The Dior Men’s Fall Runway Was Literally Out Of This World

by Julia Oakes

The wait is over: the Dior Men’s Fall 2021 collection has officially come. While the original show was scheduled to take place in Beijing, the pandemic had other plans in mind. And so, creative director Kim Jones had a better idea: stream the runway from outer space.

As with nearly everything else this year, runways have been forced to divert from habitual customs, finding innovative ways to debut the upcoming season’s most fetching pieces. Jones went one step further: touting a resounding intergalactic, outer space vibe, Dior-clad models danced down the runway in front of a digital backdrop illustrating the star-studded cosmos.

The collection, which flaunted Jones’ sophisticated and blasé style, showcased a rigid dichotomy-turned-marriage between Dior’s heritage craftsmanship and the modernist elements of pop culture and an acid-hued palette─all thanks to American contemporary artist Kenny Scharf.

Joining Jones in designing the menswear collection that hit the runway earlier today, Scharf is most widely known for his cartoonist paintings and surrealist blend of pop culture and sci-fi. And with near-total creative freedom to incorporate his artwork in the collection, Scarf was quickly introduced to a less familiar canvas: Dior apparel. The pieces even flaunt some of Scharf’s renowned paintings, one of which was When the Worlds Collide; a 1984 piece largely influenced by pop culture and science fiction. The same painting stole the show on a Dior collared button-down.

With Jones’ creative direction, Scharf’s inarguable artistry and, of course, the Dior ateliers that gave life to the designs, there was no stopping this ultramodern masterpiece. The collection, which included some retouched pieces from the Dior archives, offered an assortment of psychedelic prints, laced gloves, colorful corsages, and the occasional tassel. Oh, and how could we forget the 12 Scharf-designed Chinese zodiac signs beheld throughout the collection, which contrasted beautifully with the traditionality of the couture house’s French design?

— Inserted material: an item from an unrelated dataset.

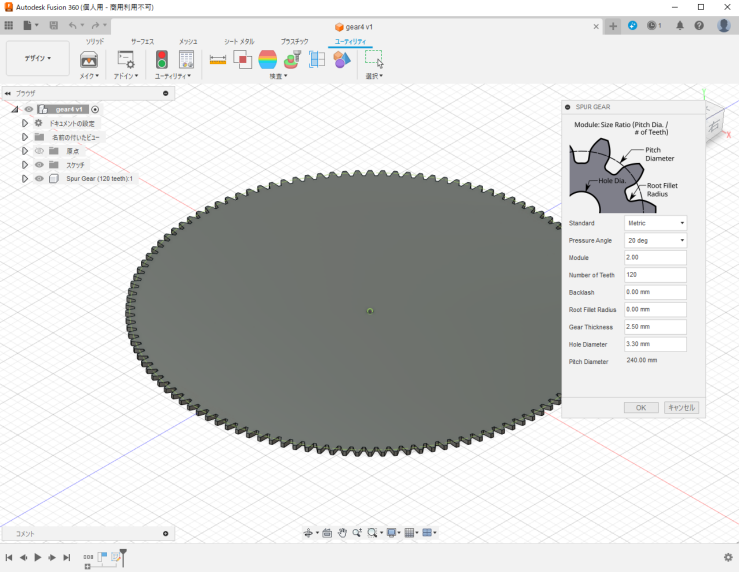The width and height of the screenshot is (739, 572).
Task: Open the Add-ins scripts icon
Action: (x=126, y=60)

Bright colors and kaleidoscopic prints aside, the collection seemed to deliver a simplistic style widely sought after in 2020: relaxed sophistication with a loungy undertone (see: fanciful knitwear and patterned slippers).

Perhaps it was last year’s Shawn collection, which debuted in Miami in a pre-pandemic world, and the lack of normalcy that this year has introduced, that inspired Jones to create an energetic, fun-filled collection this year; one he hoped would provide a break from reality. And if the cartoonish designs and effortlessly casual fits taught us anything, besides the fact that “unimpressive” will never be part of this label’s vocabulary, it’s that life (or seemingly unmatchable prints) should never be taken too seriously.